"He's had his games against me, too," Schierholtz said of Jackson. "I've faced him a handful of times. I've taken a couple 0-fers against him, and I've had a couple good games against him. It's all in good fun. This offseason, I've been working out with another pitcher who I went deep off a couple times last year and we joke about it."
Schierholtz, who, for the record, was 3-for-6 against Jackson in 2012, has talked to the right-hander since that August game, but not since the two signed their new deals. The Cubs Convention isn't just a chance for fans to look ahead to the new baseball season. It's also an opportunity for the players to meet their new teammates.
"I'm looking forward to it," Schierholtz said of the fan fest and being in Chicago. "I couldn't be happier with choosing Chicago and I'm looking forward to good things again."
Part of the reason for his optimism was the promise from Cubs manager Dale Sveum that Schierholtz would be a regular in right field. The Cubs' front office started talking to the outfielder as soon as he became a free agent.
"I had a long conversation with Dale Sveum, and they gave me every indication it was my job to win, and that I would have a great shot to play right field every day and show what I can do," Schierholtz said Monday from his California home. "That made the Cubs very appealing to me. That was one of my goals coming into the offseason was to find somewhere I could have an opportunity to play more and be on a team that was going to win games, too. I think the Cubs will be a good mix of those two things."
Schierholtz sounds more optimistic than some Cubs fans, still smarting after a 101-loss season in 2012.
"When I first got called up with the Giants back in '07 and '08, we weren't very good," he said. "We lost a lot of games and it wasn't a lot of fun. I feel I've been fortunate enough to be on both ends of the spectrum. I've been on losing teams and I've been lucky enough to win a World Series and been on some good Giants teams, too.
"I think things can turn around quickly," he said of the Cubs. "I like our pitching staff. That's one of the keys to winning, obviously. I think things are headed in the right direction."
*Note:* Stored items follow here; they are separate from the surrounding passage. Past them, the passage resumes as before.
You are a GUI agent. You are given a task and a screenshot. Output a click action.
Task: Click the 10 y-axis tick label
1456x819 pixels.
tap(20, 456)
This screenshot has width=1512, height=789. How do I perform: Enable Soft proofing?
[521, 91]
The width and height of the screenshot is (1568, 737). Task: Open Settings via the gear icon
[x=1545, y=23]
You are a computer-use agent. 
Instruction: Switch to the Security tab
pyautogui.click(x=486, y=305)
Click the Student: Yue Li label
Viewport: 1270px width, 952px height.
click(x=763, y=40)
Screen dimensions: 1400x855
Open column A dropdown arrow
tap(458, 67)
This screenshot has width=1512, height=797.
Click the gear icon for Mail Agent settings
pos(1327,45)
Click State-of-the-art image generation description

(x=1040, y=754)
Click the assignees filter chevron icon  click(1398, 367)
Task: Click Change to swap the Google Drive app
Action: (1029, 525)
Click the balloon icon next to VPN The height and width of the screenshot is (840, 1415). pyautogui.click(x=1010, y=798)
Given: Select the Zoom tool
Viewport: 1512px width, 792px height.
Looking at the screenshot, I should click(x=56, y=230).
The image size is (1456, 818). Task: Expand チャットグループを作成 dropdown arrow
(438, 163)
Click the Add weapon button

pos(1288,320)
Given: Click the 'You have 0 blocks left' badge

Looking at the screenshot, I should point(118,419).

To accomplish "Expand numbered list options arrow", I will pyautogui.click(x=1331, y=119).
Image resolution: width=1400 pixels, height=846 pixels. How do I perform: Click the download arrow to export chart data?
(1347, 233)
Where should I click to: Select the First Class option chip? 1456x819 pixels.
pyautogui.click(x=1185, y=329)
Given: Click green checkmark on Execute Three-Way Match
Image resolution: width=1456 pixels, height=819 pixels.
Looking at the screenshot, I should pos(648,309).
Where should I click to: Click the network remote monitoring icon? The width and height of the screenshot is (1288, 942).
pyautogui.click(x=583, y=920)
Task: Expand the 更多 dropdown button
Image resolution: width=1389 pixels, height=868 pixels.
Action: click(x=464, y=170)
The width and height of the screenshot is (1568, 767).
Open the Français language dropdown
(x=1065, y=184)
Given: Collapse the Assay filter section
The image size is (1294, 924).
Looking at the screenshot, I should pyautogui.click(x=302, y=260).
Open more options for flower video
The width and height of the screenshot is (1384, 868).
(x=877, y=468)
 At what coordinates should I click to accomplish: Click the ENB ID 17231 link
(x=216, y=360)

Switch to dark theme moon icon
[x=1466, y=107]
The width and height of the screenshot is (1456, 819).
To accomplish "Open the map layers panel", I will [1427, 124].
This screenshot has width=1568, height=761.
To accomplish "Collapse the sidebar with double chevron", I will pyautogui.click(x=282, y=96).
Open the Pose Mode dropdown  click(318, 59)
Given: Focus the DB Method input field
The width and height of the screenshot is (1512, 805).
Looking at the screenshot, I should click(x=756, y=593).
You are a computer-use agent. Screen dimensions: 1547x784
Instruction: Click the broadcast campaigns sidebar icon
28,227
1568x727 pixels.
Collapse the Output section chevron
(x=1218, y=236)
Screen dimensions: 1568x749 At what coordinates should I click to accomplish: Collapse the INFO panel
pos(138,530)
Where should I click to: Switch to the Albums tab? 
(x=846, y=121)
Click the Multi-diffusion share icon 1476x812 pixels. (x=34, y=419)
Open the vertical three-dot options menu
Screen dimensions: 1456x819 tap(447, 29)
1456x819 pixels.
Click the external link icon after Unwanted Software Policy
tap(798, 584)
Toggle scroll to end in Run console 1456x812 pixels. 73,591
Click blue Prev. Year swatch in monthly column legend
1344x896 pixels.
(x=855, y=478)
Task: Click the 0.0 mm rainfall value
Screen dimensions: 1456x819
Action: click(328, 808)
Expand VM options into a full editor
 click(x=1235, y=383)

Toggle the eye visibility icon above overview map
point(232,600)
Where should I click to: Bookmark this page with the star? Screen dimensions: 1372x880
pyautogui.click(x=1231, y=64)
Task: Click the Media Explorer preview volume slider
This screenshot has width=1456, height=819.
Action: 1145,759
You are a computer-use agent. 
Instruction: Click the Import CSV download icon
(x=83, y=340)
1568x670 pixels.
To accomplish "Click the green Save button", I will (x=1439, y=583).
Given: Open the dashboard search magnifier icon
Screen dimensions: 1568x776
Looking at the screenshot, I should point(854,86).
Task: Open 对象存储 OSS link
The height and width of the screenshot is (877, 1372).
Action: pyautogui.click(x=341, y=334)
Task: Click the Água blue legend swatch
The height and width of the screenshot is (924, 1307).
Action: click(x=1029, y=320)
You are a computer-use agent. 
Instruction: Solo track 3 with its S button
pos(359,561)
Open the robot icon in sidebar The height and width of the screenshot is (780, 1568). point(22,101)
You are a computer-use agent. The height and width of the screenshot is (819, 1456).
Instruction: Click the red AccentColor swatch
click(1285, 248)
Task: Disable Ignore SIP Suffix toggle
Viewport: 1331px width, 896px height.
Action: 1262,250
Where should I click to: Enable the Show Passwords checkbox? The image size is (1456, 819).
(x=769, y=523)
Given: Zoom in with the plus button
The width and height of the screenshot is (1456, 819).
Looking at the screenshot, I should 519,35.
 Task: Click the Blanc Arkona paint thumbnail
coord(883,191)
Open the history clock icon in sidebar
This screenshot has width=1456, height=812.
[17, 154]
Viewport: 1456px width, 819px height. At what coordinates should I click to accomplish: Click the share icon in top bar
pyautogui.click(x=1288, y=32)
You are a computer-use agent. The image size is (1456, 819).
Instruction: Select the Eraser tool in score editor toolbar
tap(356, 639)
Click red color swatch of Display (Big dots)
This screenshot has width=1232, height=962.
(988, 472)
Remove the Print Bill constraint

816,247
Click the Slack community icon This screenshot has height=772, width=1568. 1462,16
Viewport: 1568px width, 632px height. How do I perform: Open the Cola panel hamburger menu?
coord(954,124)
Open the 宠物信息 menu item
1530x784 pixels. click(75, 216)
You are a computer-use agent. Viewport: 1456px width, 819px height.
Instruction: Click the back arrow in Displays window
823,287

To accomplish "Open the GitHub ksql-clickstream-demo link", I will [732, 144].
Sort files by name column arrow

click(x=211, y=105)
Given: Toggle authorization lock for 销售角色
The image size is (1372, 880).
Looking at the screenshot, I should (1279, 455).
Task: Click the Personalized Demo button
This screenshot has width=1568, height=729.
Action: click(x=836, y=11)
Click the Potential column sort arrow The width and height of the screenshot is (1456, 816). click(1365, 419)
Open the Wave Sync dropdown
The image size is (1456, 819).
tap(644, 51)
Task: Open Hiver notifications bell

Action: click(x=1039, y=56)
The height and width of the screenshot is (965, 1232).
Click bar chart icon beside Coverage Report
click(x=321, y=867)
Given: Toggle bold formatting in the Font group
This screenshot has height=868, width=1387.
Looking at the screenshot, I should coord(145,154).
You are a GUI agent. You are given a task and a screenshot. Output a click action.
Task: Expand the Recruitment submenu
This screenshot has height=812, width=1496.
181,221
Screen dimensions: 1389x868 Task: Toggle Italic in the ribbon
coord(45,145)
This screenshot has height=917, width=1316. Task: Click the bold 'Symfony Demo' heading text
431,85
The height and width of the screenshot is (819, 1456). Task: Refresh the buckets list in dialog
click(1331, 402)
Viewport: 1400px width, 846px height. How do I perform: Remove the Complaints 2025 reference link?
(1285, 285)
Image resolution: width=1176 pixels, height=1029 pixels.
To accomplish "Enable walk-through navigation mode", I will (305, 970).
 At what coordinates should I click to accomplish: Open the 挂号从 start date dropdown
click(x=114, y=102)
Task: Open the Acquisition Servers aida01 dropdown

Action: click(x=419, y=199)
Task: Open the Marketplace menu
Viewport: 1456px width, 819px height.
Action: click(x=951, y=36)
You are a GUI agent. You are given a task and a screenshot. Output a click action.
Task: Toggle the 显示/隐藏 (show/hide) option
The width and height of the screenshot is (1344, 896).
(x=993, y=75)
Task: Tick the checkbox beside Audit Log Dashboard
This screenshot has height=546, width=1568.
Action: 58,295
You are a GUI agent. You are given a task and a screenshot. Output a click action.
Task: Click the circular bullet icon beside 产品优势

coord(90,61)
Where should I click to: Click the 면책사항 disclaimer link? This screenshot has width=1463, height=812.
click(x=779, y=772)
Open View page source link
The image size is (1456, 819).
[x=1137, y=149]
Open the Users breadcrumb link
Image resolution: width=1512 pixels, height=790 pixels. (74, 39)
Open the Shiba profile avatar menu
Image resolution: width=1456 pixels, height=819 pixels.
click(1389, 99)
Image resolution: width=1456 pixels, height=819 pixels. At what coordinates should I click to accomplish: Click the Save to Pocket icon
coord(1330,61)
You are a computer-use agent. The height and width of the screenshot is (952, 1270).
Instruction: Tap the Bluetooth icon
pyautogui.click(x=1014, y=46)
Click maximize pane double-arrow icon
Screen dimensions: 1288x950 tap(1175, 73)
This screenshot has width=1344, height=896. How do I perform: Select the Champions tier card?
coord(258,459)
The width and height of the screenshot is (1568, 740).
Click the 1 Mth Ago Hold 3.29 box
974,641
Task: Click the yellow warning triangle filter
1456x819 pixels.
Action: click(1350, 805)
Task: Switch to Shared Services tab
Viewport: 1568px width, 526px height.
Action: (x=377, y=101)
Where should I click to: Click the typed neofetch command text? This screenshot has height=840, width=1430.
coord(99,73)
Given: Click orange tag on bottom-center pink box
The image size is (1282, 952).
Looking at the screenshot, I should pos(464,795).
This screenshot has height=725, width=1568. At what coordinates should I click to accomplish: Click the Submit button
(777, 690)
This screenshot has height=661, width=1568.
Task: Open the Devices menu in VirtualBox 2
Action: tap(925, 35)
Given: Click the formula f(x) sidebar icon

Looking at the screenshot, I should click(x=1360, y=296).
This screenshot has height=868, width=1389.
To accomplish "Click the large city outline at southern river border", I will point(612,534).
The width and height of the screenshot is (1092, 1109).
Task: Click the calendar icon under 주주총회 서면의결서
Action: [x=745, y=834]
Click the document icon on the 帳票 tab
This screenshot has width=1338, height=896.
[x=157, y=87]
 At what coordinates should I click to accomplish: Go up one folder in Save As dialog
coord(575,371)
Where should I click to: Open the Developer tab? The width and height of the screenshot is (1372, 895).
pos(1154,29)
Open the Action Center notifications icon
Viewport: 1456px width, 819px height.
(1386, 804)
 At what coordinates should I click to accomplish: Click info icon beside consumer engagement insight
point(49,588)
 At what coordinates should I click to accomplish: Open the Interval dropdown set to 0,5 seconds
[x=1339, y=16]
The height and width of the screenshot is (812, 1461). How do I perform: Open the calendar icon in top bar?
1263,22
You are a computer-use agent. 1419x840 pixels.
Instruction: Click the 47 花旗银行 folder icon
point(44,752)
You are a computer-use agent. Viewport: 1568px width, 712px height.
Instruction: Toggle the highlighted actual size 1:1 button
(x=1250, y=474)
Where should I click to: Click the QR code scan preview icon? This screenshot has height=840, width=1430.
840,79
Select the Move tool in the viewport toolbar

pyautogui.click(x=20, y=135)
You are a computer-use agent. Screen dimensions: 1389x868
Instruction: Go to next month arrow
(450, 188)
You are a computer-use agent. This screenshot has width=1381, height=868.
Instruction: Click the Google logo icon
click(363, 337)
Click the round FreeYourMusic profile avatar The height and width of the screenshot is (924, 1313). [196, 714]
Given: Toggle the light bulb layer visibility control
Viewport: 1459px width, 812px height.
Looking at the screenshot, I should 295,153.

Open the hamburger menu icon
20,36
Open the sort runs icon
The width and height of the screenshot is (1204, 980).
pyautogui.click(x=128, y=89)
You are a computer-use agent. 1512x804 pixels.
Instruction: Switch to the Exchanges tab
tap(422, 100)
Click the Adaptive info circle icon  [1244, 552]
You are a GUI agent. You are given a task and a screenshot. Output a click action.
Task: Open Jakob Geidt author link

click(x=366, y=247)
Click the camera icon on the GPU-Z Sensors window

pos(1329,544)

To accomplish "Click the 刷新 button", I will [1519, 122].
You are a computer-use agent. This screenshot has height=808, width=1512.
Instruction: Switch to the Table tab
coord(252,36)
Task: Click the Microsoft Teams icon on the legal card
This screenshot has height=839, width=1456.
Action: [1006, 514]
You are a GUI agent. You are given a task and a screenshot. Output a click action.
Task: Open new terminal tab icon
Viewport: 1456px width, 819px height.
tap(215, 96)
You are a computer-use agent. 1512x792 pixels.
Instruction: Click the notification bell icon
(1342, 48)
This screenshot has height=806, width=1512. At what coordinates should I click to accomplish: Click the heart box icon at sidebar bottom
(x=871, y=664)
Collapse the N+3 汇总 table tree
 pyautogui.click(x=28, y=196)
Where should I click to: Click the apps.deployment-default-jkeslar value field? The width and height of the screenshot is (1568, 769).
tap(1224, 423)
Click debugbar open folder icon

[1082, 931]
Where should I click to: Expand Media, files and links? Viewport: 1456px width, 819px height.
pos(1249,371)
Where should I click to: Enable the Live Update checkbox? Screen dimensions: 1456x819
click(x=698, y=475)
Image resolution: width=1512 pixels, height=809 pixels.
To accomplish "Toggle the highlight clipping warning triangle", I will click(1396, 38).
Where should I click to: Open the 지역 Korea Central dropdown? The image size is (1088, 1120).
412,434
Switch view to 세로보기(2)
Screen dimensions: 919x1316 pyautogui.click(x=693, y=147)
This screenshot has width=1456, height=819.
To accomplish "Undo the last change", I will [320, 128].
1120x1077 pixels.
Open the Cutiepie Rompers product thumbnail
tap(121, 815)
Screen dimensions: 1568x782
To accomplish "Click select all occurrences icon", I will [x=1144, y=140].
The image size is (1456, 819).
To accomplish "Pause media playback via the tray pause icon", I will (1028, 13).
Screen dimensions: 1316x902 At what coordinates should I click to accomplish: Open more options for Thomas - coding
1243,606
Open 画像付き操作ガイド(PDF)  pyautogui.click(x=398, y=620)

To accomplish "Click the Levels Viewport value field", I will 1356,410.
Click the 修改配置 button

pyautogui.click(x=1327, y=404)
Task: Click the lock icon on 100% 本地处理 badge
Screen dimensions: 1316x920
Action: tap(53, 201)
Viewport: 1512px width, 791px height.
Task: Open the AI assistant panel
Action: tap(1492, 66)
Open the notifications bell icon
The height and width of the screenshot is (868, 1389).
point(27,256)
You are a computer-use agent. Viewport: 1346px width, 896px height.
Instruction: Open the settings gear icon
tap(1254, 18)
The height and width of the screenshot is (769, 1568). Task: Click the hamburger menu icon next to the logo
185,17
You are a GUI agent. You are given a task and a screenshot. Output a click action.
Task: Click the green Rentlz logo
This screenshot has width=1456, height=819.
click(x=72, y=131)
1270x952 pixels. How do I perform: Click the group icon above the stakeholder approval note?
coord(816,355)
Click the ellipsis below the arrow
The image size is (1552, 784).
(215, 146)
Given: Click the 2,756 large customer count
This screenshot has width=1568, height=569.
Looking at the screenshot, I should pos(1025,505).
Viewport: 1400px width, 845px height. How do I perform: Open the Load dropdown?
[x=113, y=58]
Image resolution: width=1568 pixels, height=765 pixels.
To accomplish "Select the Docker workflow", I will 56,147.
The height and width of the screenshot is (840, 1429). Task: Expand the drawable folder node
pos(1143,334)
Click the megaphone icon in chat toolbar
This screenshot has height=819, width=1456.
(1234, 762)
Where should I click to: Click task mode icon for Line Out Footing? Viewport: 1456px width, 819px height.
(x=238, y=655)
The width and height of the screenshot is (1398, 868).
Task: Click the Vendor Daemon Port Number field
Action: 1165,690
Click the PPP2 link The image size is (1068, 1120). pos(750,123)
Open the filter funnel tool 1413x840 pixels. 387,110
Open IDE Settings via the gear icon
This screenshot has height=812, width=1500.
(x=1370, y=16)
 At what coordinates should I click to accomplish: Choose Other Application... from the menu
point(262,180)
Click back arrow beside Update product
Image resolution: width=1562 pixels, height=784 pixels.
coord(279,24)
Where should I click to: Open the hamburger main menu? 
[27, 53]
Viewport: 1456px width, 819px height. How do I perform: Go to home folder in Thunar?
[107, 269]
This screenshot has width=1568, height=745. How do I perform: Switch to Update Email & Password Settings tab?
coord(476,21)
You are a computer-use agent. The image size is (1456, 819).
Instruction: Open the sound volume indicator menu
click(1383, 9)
Sveum, who is entering his second season, apparently sealed the deal with his talk.
"We had a couple really great conversations, and to be honest with you, I feel he was the reason I was so motivated to sign in Chicago," Schierholtz said. "I've talked to many other general managers and managers, and there was something about Dale that felt right."
Schierholtz, who turns 29 on Feb. 15, is a career .270 hitter covering all or part of the last six seasons with the Giants and Phillies. A left-handed hitter, he has spent the majority of his career playing right field, where he has a .989 fielding percentage.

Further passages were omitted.